Senate appoints former NSA official as head of US cybersecurity agency
Jen Easterly will lead CISA at a time when ransomware attacks are on the rise.
A former NSA and White House official has been appointed to lead the Cybersecurity and Infrastructure Security Agency (CISA) at a time when ransomware and other kinds of cyberattacks are on the rise. The Senate has named Jen Easterly as the second person to head up the DHS agency, according to Politico. CISA provides cybersecurity tools and incident response services to government networks, and it also offers security advice to infrastructure operators and businesses.
Politico previously reported that CISA has been struggling to handle one cybercrisis after another and that the agency is understaffed and overworked. It had to face multiple intrusions in the middle of the pandemic as bad actors attacked the healthcare industry with ransomware, forcing them to pay up to prevent delays that could cost lives. CISA also had to respond to the massive SolarWinds hack that the government is blaming on Russia, as well as the ransomware attacks on Colonial Pipeline, software giant Kaseya and meat supplier JBS.
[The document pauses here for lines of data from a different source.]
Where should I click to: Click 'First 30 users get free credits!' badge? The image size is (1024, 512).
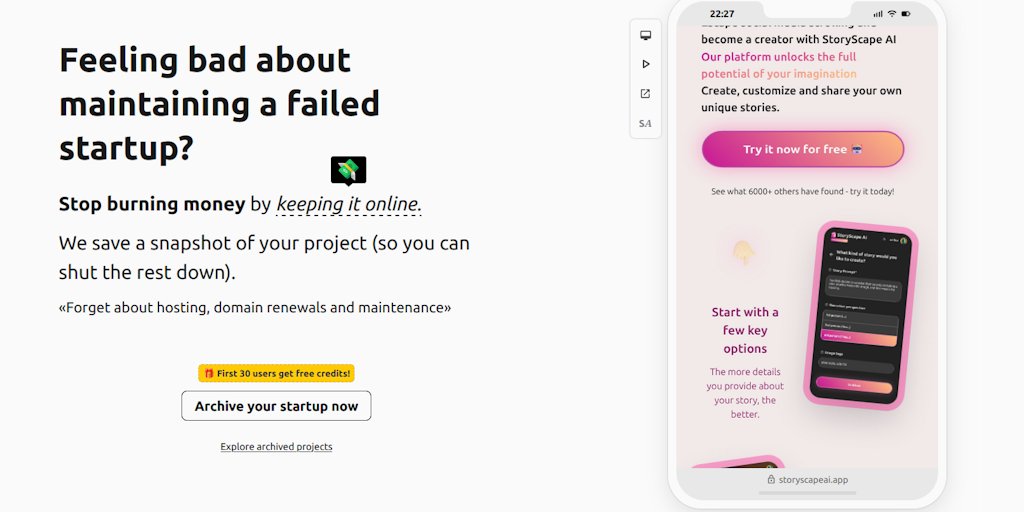(x=276, y=373)
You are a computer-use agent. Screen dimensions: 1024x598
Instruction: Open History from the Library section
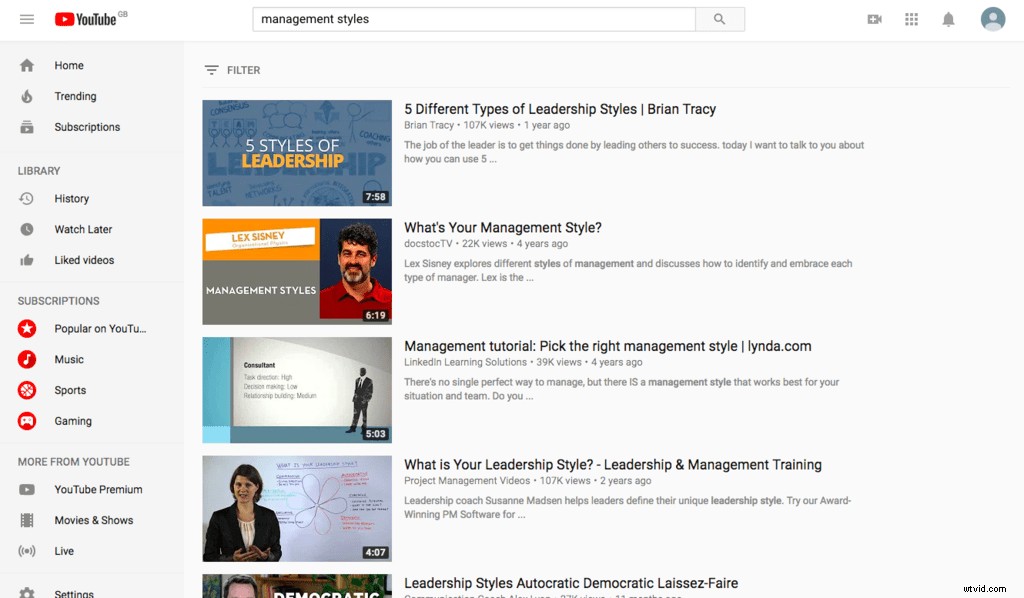(71, 198)
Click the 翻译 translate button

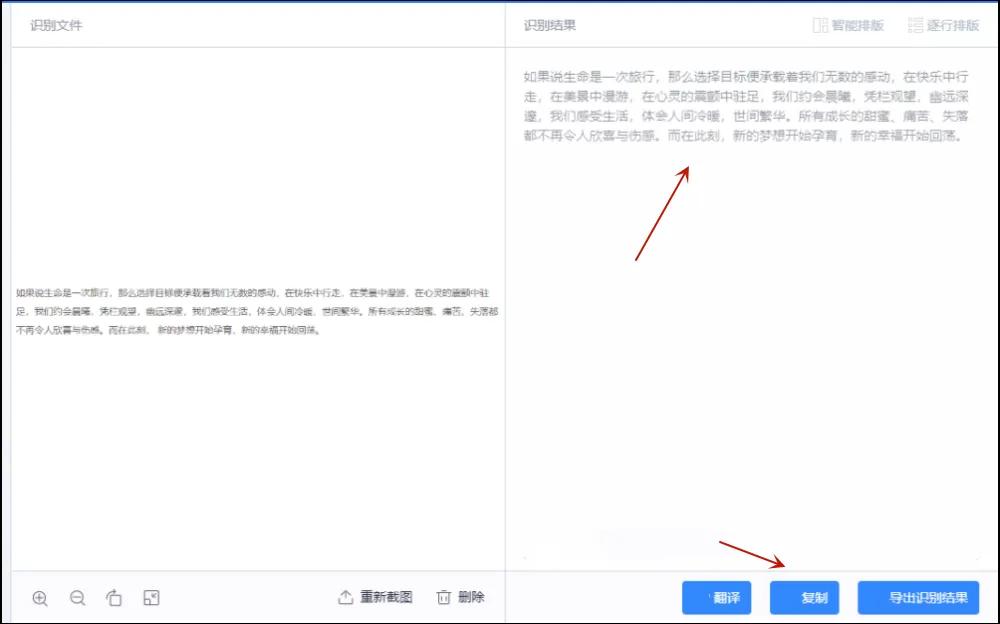[716, 596]
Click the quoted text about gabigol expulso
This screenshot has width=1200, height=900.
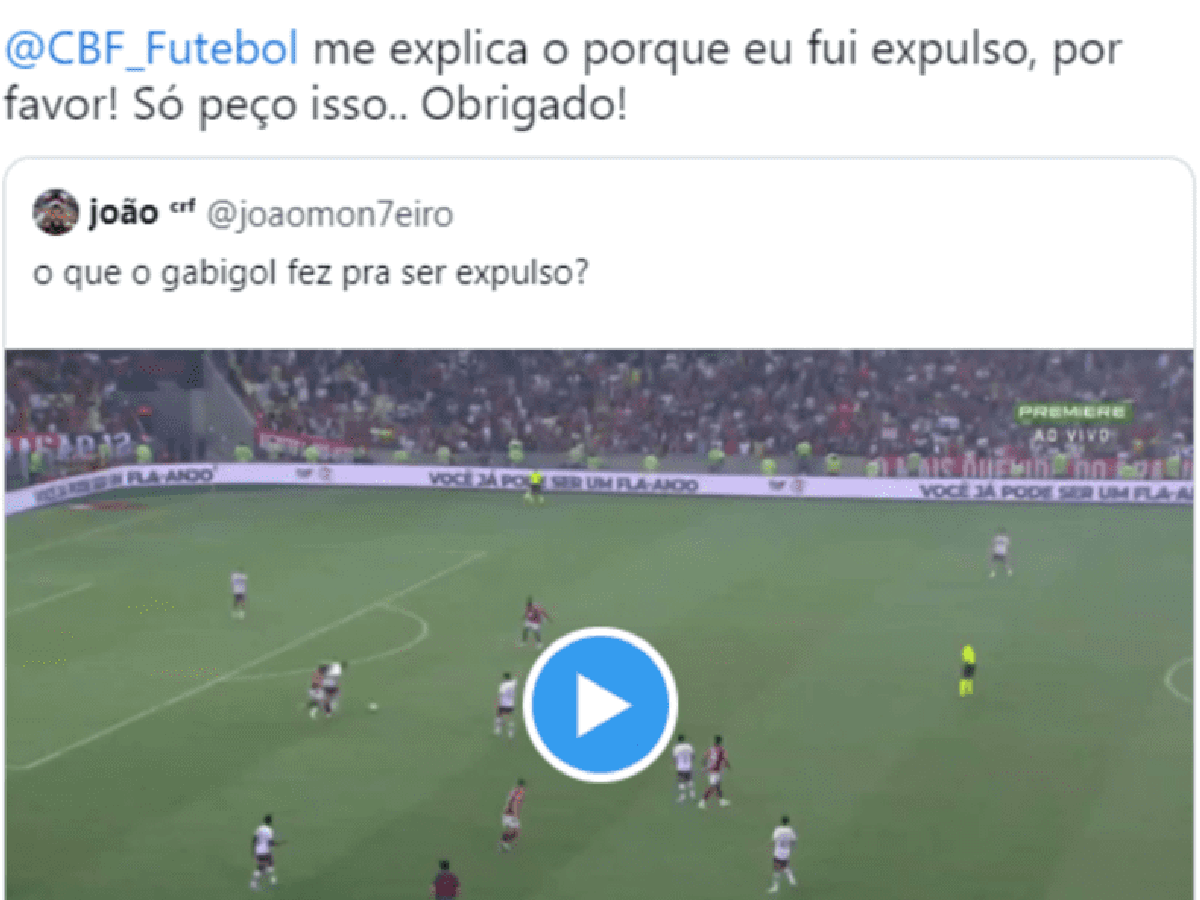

Easterly doesn't only have to lead response efforts to ongoing cyberattacks, it now also falls upon her shoulders to make sure CISA gains the ability to counter new threats as they come up. Before being named as the new CISA head, Easterly spent years as the number 2 official in the NSA's counterterrorism division and was also the National Security Council's senior director for counterterrorism under former President Barack Obama.